236. Lowest Common Ancestor of a Binary Tree
Check out the problem description here.
Solution
Approach 1:
Store both the paths to p and q , in to 2 arrays , by traversing the tree . And finally compare the array elements to see the common ancestor. The LCA will be the last common element in both array from left to right in the array.
Time: O(N)+O(N)+O(h)+O(h)
Time for traversing the tree 2 times(O(N)) and comparing the 2 arrays of size h
Space: O(h)+O(h)+O(h)+O(h)
2 stack space for traversing the tree 2 times , and 2 arrays generated for paths of p and q
Approach 2:
More efficient method by traversing the tree.
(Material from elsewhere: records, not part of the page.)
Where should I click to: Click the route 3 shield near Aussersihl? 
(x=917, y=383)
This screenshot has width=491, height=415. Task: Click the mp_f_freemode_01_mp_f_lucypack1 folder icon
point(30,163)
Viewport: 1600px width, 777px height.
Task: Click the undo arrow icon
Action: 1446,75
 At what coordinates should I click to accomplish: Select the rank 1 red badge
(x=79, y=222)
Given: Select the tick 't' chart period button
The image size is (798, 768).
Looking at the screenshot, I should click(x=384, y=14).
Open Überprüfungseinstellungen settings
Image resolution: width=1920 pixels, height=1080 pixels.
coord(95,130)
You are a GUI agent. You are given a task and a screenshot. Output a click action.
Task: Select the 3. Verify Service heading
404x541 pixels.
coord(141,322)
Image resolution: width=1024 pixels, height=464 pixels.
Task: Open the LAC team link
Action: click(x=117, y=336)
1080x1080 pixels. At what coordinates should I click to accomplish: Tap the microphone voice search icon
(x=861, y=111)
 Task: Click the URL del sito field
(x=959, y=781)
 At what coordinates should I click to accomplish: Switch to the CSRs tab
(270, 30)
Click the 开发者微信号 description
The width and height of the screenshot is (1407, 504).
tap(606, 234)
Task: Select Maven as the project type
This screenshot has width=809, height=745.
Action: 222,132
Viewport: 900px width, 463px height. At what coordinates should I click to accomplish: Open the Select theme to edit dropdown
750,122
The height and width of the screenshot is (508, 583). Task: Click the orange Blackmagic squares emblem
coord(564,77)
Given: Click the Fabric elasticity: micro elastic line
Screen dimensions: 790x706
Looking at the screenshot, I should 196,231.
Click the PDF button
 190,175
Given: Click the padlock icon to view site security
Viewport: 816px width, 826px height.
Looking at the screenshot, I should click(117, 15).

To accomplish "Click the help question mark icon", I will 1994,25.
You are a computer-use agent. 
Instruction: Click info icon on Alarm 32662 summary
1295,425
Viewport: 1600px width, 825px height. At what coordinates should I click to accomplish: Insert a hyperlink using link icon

Recursively traverse the tree and if the node value of it is found to be equal to p or q, then that node is returned .Also at a particular node if its left and right value is found to be p and q respectively. Then the LCA is this particular node, which is returned.
class Solution:
def lowestCommonAncestor(self, root: 'TreeNode', p: 'TreeNode', q: 'TreeNode') -> 'TreeNode':
return self.rec(root,p,q)
def rec(self,root,p,q):
if root ==None or (root==p) or (root==q):
return root
left =self.rec(root.left,p,q)
right = self.rec(root.right,p,q)
if left ==None:
return right
elif right ==None:
return left
else:
return root
Time: O(N)
Space: O(h) -> height of the tree